Mulheres, cientistas esquecidas

Janeiro 2018 / Ciência

 

Nos livros que nos contam a história da Ciência, as mulheres quase não existem. Mas há quem esteja a corrigir a injustiça.

 

Darwin, Einstein, Stephen Hawking. Todos conhecemos ou já nos cruzámos algum dia com os seus nomes. Homens de ciência, eles tornaram-se famosos, um pouco como estrelas pop. Na ciência também é bem conhecido o nome de Marie Curie – ela conseguiu, por exemplo, a proeza raríssima de ganhar dois prémios Nobel –, mas é exceção. Inúmeras mulheres contribuíram para os avanços científicos em várias áreas do conhecimento. Só que, hoje, ninguém conhece os seus nomes, nem o seu trabalho – em muitos casos o trabalho de uma vida – votadas que foram ao esquecimento.

 

Acabar com anonimato e repor a justiça

Sergio Eril, autor e homem de ciência, especialista em farmácia, publicou no final do ano passado, em Espanha, o livro La Ciencia Oculta («A ciência oculta»). Ali, conta a história de quinze mulheres cientistas, todas elas autoras de descobertas fundamentais, que em muitos casos mudaram o paradigma nas respetivas disciplinas, mas que nunca foram reconhecidas por isso.

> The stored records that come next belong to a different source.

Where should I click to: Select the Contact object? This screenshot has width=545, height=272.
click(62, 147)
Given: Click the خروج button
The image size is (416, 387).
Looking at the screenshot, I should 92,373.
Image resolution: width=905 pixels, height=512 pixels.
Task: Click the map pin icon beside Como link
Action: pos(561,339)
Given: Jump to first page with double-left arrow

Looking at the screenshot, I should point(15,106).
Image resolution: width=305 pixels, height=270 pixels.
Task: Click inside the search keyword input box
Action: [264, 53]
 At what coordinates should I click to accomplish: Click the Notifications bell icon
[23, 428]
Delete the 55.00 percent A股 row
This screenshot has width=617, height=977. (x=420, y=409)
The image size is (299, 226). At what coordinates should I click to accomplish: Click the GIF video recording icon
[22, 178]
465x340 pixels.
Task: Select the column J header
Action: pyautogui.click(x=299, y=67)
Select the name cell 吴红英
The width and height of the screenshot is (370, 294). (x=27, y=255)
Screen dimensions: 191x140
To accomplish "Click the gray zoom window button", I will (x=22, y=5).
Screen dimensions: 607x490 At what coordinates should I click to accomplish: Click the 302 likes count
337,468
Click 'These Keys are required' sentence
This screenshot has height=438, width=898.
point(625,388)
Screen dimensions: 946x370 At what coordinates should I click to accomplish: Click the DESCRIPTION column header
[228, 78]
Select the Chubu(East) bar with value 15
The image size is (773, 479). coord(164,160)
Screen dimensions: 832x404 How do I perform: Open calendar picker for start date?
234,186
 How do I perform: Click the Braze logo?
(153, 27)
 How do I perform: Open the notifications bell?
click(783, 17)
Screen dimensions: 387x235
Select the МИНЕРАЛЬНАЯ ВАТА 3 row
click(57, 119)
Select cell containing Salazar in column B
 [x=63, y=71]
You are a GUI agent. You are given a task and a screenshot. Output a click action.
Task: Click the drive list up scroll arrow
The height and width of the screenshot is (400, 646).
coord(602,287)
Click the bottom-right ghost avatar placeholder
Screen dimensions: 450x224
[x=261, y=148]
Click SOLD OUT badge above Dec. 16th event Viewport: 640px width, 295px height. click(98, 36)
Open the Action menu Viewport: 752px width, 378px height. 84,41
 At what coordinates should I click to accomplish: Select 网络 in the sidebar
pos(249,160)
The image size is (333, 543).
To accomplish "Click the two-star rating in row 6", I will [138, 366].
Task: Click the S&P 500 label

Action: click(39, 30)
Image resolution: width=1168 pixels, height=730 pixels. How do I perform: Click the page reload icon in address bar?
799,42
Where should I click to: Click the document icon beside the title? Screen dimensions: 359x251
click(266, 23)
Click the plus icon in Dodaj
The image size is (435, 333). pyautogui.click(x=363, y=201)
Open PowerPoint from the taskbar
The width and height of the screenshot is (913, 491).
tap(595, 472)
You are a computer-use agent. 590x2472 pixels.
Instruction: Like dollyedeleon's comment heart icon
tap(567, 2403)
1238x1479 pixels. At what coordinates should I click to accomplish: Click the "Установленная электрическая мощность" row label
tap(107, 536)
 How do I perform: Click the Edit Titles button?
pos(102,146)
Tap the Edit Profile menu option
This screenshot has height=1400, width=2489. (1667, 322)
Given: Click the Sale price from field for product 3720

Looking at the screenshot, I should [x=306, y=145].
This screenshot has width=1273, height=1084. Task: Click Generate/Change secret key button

Foi o caso, por exemplo, da alemã Maria Kirch (1670-1720), que estudou astronomia, casou com o astrónomo Gottfried Winckelmann e se tornou sua incansável colaboradora nas observações astronómicas e na elaboração de calendários anuais com informações das fases da Lua ou da posição dos planetas. Foi ela a primeira astrónoma a descobrir um cometa, mas após a morte do marido, a Real Academia das Ciências de Berlim não lhe deu autorização para continuar a fazer os calendários astronómicos que já fazia com ele, nos últimos anos sozinha, depois de o marido adoecer.

Muito mais perto de nós, já no século XX, foi a vez de a astrofísica Jocelyn Bell, nascida a 15 de julho de 1943 em Belfast, na Irlanda do Norte, protagonizar uma injustiça histórica comparável. Foi ela que observou pela primeira vez, em 1967, através de um radiotelescópio, os chamados pulsares, umas estranhas estrelas de neutrões que giram a grande velocidade. No entanto, em 1974, na hora do Nobel, foi Antony Hewish, o astrofísico sénior do observatório onde ambos trabalhavam, e outro colega, Martin Ryle, quem ficou com os louros. Foi há quarenta e três anos.

A história de fundo das quinze cientistas incluídas no livro é a mesma. Conhecer as suas histórias contribui para que a injustiça de que elas foram vítimas não se repita.